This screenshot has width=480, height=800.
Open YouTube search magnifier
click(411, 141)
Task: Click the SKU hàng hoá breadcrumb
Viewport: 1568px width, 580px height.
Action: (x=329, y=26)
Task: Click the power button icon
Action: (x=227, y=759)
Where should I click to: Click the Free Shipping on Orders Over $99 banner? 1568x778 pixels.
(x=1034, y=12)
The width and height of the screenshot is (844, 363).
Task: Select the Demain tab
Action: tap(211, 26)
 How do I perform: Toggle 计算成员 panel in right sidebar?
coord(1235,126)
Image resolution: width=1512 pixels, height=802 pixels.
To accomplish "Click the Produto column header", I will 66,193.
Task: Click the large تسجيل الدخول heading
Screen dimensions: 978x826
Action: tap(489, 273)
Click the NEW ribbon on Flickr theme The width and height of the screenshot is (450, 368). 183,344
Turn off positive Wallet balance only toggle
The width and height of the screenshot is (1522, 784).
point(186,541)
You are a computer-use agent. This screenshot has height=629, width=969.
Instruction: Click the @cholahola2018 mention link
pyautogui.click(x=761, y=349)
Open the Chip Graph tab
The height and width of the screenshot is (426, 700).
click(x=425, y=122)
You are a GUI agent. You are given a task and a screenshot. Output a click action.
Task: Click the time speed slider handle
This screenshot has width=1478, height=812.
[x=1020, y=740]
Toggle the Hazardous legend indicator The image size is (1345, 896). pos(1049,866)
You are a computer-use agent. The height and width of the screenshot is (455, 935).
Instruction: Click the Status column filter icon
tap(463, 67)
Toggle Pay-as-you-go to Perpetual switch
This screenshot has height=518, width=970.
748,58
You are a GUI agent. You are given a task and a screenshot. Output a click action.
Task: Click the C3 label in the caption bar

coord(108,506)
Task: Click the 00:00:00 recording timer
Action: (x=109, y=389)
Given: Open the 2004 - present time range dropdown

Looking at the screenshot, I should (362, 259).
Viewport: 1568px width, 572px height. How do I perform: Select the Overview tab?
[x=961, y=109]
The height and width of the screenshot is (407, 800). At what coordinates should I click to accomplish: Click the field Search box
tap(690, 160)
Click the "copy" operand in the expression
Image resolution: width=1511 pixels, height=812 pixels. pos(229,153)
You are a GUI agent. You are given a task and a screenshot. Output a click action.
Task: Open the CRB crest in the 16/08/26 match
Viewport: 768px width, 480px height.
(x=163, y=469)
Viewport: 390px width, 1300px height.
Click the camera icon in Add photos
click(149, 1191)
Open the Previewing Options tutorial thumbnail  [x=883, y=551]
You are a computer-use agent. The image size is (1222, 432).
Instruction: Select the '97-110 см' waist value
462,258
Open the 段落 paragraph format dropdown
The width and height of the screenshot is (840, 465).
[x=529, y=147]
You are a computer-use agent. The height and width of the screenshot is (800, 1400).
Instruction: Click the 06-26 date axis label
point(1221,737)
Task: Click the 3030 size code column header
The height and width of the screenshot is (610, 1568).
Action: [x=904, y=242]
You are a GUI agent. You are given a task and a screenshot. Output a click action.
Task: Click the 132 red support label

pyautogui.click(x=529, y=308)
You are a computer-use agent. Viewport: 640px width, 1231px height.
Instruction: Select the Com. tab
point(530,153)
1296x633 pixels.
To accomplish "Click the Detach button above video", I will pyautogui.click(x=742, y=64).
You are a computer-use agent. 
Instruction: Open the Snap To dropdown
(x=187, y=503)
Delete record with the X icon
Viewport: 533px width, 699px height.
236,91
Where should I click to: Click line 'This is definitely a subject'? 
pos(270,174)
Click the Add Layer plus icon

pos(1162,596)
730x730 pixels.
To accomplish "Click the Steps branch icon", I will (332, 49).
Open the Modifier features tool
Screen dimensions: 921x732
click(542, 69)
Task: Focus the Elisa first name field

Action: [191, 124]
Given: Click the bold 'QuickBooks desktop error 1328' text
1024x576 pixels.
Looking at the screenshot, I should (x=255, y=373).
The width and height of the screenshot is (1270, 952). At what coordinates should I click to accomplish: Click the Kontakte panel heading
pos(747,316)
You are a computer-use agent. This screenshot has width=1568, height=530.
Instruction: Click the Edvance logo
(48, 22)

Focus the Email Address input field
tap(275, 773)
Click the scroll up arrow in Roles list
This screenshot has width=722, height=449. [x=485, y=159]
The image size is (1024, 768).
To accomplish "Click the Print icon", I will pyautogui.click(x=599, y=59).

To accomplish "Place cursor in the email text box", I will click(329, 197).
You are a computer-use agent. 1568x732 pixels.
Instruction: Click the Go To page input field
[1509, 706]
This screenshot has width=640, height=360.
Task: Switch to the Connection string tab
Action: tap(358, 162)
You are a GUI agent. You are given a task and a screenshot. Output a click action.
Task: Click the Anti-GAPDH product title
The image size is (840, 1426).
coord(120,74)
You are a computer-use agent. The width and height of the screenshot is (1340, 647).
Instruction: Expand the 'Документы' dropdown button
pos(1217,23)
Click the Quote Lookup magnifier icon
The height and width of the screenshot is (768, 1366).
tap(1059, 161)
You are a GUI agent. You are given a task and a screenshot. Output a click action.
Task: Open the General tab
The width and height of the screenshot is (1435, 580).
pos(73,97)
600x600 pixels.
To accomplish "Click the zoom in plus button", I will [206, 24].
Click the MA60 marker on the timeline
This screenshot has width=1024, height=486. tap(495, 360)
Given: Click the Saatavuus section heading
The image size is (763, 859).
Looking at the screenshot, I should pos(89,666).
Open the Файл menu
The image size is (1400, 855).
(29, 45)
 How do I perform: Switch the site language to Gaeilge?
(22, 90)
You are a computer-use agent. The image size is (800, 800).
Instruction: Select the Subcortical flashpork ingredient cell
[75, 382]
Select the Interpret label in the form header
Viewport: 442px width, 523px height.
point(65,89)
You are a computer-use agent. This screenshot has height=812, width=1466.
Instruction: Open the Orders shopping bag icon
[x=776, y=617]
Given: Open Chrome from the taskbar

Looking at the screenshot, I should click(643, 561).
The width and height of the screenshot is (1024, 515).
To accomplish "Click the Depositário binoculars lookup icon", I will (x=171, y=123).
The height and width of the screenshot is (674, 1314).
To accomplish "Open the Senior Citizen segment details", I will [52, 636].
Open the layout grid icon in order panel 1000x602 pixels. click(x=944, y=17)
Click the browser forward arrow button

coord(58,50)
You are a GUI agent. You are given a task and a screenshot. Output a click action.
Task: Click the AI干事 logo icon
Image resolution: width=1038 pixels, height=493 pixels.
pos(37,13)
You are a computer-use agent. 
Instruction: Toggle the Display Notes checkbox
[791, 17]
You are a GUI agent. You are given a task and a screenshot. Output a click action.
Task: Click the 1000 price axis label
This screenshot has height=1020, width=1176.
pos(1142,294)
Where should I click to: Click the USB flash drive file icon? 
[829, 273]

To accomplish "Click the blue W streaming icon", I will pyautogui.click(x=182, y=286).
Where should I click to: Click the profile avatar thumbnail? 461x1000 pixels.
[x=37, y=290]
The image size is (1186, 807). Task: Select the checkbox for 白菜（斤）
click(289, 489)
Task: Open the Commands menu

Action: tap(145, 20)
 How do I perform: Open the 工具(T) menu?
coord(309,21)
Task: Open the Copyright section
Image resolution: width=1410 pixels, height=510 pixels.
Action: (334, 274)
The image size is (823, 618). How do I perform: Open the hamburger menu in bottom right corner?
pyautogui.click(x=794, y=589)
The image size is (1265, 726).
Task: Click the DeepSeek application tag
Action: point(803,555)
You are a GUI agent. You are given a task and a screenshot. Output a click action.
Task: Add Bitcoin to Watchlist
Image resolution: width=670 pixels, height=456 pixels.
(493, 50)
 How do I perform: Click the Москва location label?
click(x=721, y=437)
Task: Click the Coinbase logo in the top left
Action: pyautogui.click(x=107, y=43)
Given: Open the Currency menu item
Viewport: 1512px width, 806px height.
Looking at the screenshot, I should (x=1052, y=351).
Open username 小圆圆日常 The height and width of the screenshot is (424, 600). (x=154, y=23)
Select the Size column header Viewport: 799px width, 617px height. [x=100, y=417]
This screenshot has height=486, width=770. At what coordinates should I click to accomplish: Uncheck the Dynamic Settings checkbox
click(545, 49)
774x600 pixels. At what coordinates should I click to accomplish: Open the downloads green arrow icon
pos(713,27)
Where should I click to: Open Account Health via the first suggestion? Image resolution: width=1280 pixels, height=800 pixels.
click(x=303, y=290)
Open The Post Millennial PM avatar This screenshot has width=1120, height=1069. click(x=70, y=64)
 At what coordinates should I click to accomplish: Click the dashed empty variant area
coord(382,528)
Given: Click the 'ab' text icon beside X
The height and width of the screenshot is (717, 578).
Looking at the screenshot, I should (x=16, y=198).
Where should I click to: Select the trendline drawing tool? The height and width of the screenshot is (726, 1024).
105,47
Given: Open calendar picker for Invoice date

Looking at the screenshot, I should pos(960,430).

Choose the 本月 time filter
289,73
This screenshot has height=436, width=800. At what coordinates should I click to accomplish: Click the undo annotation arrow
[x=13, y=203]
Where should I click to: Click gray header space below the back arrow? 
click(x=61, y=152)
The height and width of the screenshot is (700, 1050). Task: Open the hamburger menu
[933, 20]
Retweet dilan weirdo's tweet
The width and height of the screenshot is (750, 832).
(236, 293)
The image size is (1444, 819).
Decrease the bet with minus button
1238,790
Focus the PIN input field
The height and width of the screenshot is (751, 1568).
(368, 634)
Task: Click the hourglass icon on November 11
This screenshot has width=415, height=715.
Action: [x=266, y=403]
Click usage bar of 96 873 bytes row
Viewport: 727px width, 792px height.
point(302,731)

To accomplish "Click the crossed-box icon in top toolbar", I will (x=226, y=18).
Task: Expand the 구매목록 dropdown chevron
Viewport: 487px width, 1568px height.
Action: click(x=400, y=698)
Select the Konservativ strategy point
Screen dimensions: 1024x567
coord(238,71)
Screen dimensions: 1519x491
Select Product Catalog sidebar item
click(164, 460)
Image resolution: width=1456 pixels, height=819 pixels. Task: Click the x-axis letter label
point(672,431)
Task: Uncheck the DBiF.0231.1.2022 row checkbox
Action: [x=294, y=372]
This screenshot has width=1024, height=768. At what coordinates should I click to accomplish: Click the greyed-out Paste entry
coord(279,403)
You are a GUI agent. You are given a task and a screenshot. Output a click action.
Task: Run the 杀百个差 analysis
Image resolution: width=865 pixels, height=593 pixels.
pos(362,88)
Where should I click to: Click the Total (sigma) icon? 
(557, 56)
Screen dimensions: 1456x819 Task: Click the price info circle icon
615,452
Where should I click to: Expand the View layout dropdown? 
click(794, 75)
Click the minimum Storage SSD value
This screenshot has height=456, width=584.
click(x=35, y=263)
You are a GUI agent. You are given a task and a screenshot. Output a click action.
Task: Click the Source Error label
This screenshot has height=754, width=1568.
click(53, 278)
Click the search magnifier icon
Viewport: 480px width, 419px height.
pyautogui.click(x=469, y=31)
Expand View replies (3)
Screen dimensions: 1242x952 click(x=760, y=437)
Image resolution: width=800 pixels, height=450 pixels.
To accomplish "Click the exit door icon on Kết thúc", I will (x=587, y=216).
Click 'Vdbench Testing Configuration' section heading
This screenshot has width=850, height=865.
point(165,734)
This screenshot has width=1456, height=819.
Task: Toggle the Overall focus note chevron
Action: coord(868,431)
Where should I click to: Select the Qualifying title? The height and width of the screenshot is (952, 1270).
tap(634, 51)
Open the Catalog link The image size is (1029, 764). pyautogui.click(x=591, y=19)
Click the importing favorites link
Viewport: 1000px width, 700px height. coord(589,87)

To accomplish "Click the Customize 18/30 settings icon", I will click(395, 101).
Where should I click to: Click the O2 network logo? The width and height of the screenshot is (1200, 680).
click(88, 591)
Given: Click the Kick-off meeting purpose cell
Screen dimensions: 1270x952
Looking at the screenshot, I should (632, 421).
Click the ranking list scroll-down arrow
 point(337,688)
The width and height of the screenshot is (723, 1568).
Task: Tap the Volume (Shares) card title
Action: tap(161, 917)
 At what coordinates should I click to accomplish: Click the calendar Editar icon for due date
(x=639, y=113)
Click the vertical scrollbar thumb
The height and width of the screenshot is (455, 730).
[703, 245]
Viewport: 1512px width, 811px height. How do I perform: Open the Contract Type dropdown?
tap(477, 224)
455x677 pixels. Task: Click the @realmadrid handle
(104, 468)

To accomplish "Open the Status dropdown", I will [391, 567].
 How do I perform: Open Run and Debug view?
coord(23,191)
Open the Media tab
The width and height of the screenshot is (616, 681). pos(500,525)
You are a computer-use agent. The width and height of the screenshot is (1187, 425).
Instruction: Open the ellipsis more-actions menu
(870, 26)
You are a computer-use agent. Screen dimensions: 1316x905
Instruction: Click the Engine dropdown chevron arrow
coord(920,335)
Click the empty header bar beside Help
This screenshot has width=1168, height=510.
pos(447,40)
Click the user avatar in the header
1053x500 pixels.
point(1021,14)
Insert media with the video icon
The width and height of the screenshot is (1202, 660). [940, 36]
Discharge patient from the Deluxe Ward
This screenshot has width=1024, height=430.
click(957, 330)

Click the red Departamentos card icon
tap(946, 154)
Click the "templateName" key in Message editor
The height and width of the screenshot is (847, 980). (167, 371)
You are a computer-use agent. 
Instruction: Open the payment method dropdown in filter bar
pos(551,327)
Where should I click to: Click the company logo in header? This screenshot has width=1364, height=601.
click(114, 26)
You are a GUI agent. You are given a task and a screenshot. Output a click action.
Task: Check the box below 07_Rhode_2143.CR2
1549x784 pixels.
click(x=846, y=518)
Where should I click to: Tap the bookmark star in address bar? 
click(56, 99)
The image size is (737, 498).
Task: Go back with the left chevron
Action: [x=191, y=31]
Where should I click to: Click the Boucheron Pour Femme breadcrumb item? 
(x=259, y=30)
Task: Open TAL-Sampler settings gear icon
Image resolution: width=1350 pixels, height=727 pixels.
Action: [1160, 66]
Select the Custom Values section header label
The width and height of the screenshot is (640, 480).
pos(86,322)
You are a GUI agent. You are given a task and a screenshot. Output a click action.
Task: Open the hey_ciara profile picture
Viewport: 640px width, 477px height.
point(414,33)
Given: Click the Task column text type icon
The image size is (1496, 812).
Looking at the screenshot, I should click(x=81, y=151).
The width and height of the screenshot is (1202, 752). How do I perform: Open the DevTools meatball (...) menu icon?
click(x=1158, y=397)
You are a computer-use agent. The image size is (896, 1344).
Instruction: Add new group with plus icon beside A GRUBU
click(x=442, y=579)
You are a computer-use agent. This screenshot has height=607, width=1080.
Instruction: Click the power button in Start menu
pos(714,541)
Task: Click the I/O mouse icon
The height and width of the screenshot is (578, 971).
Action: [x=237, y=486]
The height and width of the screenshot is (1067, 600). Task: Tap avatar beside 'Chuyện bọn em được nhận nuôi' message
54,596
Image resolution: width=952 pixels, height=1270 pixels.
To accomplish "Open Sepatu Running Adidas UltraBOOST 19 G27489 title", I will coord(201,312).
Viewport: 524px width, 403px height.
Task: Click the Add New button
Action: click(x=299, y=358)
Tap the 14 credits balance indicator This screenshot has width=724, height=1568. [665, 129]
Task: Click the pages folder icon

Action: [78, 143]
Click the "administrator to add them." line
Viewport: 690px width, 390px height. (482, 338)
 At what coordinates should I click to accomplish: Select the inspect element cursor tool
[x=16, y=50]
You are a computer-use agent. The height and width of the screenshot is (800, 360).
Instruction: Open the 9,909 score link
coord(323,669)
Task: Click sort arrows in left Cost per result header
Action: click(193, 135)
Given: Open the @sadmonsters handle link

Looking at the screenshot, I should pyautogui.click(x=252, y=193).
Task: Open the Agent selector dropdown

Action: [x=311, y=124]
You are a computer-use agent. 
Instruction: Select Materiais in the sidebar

------------

» Problem requirements: Output the first line of the entries above and every line after it, exactly as written, ending with the line that contains "Toggle the Hazardous".

» Exercise response:
This screenshot has width=480, height=800.
Open YouTube search magnifier
click(411, 141)
Task: Click the SKU hàng hoá breadcrumb
Viewport: 1568px width, 580px height.
Action: (x=329, y=26)
Task: Click the power button icon
Action: (x=227, y=759)
Where should I click to: Click the Free Shipping on Orders Over $99 banner? 1568x778 pixels.
(x=1034, y=12)
The width and height of the screenshot is (844, 363).
Task: Select the Demain tab
Action: tap(211, 26)
 How do I perform: Toggle 计算成员 panel in right sidebar?
coord(1235,126)
Image resolution: width=1512 pixels, height=802 pixels.
To accomplish "Click the Produto column header", I will 66,193.
Task: Click the large تسجيل الدخول heading
Screen dimensions: 978x826
Action: tap(489, 273)
Click the NEW ribbon on Flickr theme The width and height of the screenshot is (450, 368). 183,344
Turn off positive Wallet balance only toggle
The width and height of the screenshot is (1522, 784).
point(186,541)
You are a computer-use agent. This screenshot has height=629, width=969.
Instruction: Click the @cholahola2018 mention link
pyautogui.click(x=761, y=349)
Open the Chip Graph tab
The height and width of the screenshot is (426, 700).
click(x=425, y=122)
You are a GUI agent. You are given a task and a screenshot. Output a click action.
Task: Click the time speed slider handle
This screenshot has width=1478, height=812.
[x=1020, y=740]
Toggle the Hazardous legend indicator The image size is (1345, 896). pos(1049,866)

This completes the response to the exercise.